# Aim of the exercise
Reproduce the lines starting with the one containing "Image resolution: width=1024" and going on through the one containing "will click(x=449, y=83).", with no changes.

# Records from a data collection
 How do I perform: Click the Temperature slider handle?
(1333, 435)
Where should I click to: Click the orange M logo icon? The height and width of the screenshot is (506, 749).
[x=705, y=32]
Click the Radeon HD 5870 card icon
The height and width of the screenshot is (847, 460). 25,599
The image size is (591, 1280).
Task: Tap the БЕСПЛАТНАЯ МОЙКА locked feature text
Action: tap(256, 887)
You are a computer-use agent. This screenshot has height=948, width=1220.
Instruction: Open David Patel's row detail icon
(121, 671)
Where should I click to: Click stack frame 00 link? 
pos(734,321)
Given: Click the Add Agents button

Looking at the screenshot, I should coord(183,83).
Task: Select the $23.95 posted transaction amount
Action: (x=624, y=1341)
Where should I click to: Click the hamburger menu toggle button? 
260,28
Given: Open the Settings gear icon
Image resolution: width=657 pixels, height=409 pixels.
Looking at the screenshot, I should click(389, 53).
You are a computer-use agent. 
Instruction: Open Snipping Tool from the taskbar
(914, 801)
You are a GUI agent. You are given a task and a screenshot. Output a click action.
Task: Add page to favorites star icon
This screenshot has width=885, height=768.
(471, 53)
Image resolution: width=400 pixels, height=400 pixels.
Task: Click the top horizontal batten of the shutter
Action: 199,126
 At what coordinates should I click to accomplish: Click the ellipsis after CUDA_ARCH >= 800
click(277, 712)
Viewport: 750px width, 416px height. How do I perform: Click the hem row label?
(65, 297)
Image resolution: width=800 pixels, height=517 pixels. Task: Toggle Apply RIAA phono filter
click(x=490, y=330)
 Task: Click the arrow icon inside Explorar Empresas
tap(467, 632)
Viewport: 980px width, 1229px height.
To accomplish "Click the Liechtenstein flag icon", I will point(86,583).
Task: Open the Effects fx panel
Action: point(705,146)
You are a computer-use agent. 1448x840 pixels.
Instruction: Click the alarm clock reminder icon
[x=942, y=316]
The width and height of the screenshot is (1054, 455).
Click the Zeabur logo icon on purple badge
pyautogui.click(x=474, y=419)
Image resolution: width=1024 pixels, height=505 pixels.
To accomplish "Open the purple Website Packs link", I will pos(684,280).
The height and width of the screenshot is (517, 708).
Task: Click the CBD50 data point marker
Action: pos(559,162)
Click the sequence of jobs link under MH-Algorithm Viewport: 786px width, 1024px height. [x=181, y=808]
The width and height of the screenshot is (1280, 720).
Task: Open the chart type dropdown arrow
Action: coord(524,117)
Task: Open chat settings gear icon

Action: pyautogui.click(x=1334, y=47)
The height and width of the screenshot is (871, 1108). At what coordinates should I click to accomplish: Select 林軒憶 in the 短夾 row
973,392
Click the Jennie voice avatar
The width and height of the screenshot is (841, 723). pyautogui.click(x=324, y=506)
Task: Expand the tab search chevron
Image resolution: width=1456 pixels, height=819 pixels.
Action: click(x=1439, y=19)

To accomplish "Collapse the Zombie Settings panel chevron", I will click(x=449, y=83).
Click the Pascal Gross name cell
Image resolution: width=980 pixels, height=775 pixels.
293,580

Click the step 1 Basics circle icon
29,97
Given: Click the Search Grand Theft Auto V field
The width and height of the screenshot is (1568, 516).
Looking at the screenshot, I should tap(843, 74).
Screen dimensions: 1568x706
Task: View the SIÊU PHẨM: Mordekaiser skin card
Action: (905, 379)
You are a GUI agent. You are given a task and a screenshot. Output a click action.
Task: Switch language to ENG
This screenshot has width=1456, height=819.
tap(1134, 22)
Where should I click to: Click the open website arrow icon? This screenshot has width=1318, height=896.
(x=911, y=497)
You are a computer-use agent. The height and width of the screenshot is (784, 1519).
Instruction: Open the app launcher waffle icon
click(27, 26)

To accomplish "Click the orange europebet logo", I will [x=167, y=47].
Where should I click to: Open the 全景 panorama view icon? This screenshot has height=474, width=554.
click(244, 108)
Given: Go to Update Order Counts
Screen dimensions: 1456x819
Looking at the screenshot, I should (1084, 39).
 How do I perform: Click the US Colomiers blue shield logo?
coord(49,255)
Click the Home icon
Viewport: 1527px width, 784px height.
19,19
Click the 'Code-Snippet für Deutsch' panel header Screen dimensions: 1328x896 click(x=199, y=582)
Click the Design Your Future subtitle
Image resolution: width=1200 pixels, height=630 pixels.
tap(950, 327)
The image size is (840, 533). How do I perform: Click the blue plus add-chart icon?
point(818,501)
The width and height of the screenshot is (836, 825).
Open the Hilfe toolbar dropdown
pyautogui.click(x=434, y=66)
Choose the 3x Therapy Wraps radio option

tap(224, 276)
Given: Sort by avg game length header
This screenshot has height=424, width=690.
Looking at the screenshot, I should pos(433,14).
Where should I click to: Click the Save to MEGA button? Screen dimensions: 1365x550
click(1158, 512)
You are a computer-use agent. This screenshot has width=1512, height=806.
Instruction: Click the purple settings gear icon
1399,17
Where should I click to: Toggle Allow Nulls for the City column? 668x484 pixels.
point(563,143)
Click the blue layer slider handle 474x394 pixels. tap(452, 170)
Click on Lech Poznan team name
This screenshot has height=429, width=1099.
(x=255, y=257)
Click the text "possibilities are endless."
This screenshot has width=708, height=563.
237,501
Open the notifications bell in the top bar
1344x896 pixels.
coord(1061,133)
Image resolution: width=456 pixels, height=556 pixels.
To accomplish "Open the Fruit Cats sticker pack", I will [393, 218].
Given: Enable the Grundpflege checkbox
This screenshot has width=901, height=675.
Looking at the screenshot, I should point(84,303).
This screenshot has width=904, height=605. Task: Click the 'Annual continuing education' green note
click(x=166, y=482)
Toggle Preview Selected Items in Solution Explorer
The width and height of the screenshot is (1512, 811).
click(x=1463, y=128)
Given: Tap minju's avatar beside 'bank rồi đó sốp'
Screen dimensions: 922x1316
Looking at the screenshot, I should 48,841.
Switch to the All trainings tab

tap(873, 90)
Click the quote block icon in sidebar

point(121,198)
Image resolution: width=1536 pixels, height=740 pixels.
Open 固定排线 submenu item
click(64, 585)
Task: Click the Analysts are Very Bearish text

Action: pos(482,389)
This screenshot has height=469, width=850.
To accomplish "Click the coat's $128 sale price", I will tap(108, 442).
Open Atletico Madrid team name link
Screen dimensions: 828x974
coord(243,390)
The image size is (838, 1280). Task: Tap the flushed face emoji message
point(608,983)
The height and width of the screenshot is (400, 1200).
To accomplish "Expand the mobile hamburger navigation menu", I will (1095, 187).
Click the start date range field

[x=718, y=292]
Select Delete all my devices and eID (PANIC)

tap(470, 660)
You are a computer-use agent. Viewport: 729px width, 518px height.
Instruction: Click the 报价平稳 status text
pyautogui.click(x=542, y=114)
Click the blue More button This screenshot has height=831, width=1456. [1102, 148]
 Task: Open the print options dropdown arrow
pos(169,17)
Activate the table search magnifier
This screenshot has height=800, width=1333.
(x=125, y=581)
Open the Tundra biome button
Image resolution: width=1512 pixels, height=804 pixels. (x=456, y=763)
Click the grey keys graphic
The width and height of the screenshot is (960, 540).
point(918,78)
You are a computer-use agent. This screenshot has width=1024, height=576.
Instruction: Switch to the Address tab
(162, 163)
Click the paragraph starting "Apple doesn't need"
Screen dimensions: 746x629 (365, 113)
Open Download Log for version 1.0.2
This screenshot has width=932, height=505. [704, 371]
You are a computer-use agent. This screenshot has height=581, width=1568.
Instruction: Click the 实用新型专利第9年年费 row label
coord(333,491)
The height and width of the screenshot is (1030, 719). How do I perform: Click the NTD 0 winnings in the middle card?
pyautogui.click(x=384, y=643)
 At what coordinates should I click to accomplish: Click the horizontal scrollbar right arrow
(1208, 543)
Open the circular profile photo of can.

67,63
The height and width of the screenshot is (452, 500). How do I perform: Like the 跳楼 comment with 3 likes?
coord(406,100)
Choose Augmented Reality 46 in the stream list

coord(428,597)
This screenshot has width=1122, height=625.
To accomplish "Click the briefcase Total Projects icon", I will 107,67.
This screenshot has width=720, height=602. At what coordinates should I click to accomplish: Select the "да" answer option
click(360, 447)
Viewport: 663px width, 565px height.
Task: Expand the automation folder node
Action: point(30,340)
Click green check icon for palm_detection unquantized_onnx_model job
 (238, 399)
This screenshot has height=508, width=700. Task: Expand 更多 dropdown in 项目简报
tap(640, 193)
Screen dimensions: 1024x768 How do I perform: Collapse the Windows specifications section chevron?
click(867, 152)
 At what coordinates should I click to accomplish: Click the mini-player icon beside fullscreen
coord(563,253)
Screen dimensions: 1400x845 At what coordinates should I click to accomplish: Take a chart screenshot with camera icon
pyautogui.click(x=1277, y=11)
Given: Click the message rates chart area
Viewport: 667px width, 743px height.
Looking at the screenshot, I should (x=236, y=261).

# Answer for this exercise
Image resolution: width=1024 pixels, height=505 pixels.
To accomplish "Open the purple Website Packs link", I will pos(684,280).
The height and width of the screenshot is (517, 708).
Task: Click the CBD50 data point marker
Action: pos(559,162)
Click the sequence of jobs link under MH-Algorithm Viewport: 786px width, 1024px height. [x=181, y=808]
The width and height of the screenshot is (1280, 720).
Task: Open the chart type dropdown arrow
Action: coord(524,117)
Task: Open chat settings gear icon

Action: pyautogui.click(x=1334, y=47)
The height and width of the screenshot is (871, 1108). At what coordinates should I click to accomplish: Select 林軒憶 in the 短夾 row
973,392
Click the Jennie voice avatar
The width and height of the screenshot is (841, 723). pyautogui.click(x=324, y=506)
Task: Expand the tab search chevron
Image resolution: width=1456 pixels, height=819 pixels.
Action: click(x=1439, y=19)

To accomplish "Collapse the Zombie Settings panel chevron", I will click(x=449, y=83).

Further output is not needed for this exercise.